Member of the National Assembly for Savoie's 1st constituency
- In office 24 January 2025 – 12 November 2025
- Preceded by: Didier Padey
- In office 22 June 2022 – 8 March 2024
- Preceded by: Typhanie Degois
- Succeeded by: Didier Padey

Delegated Minister for Tourism Economy
- In office 21 September 2024 – 23 December 2024
- Prime Minister: Michel Barnier
- Preceded by: Olivia Grégoire
- Succeeded by: Nathalie Delattre

Secretary of State for Digital Affairs
- In office 8 February 2024 – 21 September 2024
- Prime Minister: Gabriel Attal
- Preceded by: Jean-Noël Barrot
- Succeeded by: Clara Chappaz

Personal details
- Born: 10 October 1973 (age 52) Aix-les-Bains, Savoie, France
- Party: MoDem
- Other political affiliations: Ensemble Citoyens
- Education: Savoy Mont Blanc University, Paris Descartes University

= Marina Ferrari =

French politician (born 1973)

Marina Ferrari (born 10 October 1973) is a French politician of the Democratic Movement (MoDem) who has served as the Minister of Sports, Youth and Community Life in the Lecornu government since 2025. She has served as a Member of Parliament for Savoie's 1st constituency from 2022 to 2024 and in 2025.

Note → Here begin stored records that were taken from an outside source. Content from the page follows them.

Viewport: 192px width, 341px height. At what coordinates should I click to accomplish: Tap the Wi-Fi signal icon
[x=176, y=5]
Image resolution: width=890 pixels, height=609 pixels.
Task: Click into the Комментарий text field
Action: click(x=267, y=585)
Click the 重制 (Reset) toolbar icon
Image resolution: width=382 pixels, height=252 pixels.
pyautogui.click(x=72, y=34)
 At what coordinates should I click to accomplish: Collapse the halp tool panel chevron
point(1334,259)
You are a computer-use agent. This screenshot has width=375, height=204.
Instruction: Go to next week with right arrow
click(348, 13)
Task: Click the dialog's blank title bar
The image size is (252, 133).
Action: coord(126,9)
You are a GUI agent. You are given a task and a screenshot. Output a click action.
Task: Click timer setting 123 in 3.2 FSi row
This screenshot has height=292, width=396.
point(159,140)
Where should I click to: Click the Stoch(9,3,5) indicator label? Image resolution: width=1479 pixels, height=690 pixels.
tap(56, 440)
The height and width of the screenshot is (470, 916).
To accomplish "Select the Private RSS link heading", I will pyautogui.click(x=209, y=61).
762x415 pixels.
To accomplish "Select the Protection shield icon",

Ferrari served as the Secretary of State for Digital Affairs in the government of Prime Minister Gabriel Attal, and then Delegated Minister for Tourism Economy in the government of Michel Barnier in 2024.

==Early life==
Ferrari was born in Aix-les-Bains to a French mother and Italian father. She is also of Austrian descent.

==Political career==
In parliament, Ferrari served on the Finance Committee from 2022 to 2023. In addition to her committee assignment, she was part of the French-Italian Parliamentary Friendship Group.

Marina Ferrari was appointed Minister of Sports, Youth and Associative Life on 5 October 2025 in the first Lecornu government. However, her tenure—along with that of the entire Lecornu cabinet—ended very shortly thereafter when the government resigned on 6 October 2025, making her effectively a minister in title only. She was reappointed for Minister of Sports in the second Lecornu government.

The French government called for emergency talks among European football authorities amid the FIFA Forward Enterprise proposal, with Ferrari warning that the plan represented a major shift in football governance and stating that "football is not for sale".